PROMPT =>
Using the material that follows, output exactly the lines from the one containing "Task: Add node to Scattered object 1" through the one containing "Open the Веб-сайт", with both ends kept.

━━━━━━━━━━━━━━━━

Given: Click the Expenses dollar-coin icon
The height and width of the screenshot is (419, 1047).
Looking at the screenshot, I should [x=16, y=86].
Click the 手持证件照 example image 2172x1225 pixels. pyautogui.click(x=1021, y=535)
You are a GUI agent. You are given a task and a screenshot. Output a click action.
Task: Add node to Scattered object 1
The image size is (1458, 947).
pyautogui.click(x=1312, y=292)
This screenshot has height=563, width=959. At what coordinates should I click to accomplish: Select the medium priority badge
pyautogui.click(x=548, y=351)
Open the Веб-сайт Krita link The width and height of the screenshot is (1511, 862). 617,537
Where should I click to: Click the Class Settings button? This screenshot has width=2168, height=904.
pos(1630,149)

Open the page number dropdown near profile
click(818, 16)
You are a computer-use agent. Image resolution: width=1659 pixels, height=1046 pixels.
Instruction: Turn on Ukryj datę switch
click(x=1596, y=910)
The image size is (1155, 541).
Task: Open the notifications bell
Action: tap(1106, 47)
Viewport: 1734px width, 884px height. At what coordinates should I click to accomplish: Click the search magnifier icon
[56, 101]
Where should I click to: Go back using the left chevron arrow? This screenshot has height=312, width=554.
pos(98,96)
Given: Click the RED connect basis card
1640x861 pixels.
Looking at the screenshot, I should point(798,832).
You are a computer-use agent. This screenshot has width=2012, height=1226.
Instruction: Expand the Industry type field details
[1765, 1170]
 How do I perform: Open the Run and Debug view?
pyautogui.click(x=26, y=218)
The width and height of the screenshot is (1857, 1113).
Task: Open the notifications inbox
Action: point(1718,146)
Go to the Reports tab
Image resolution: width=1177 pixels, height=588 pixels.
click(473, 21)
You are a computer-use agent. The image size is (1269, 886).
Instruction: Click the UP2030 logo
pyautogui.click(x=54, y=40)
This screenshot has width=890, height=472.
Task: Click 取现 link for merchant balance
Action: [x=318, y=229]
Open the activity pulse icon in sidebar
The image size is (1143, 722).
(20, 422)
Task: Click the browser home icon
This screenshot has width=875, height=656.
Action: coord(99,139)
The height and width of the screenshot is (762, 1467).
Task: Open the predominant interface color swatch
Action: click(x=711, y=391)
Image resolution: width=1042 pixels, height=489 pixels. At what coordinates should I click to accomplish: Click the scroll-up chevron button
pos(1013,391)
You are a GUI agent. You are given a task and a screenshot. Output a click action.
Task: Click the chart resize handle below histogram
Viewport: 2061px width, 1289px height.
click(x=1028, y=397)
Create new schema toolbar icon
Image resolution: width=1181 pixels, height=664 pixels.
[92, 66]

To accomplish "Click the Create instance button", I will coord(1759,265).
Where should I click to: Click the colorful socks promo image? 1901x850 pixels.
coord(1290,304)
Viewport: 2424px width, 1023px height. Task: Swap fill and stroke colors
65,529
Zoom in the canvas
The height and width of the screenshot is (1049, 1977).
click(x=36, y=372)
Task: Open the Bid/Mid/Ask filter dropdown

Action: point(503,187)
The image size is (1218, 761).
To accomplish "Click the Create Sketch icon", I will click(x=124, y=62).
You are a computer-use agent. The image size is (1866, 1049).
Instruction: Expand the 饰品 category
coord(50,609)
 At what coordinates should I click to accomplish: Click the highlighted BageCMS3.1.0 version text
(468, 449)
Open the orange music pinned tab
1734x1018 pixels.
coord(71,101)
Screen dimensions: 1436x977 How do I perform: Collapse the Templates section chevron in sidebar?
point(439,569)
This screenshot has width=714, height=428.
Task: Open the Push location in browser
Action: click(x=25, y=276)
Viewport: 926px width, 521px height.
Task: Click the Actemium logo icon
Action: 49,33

━━━━━━━━━━━━━━━━

SOLUTION TO THIS EXERCISE =>
Task: Add node to Scattered object 1
The image size is (1458, 947).
pyautogui.click(x=1312, y=292)
This screenshot has height=563, width=959. At what coordinates should I click to accomplish: Select the medium priority badge
pyautogui.click(x=548, y=351)
Open the Веб-сайт Krita link The width and height of the screenshot is (1511, 862). 617,537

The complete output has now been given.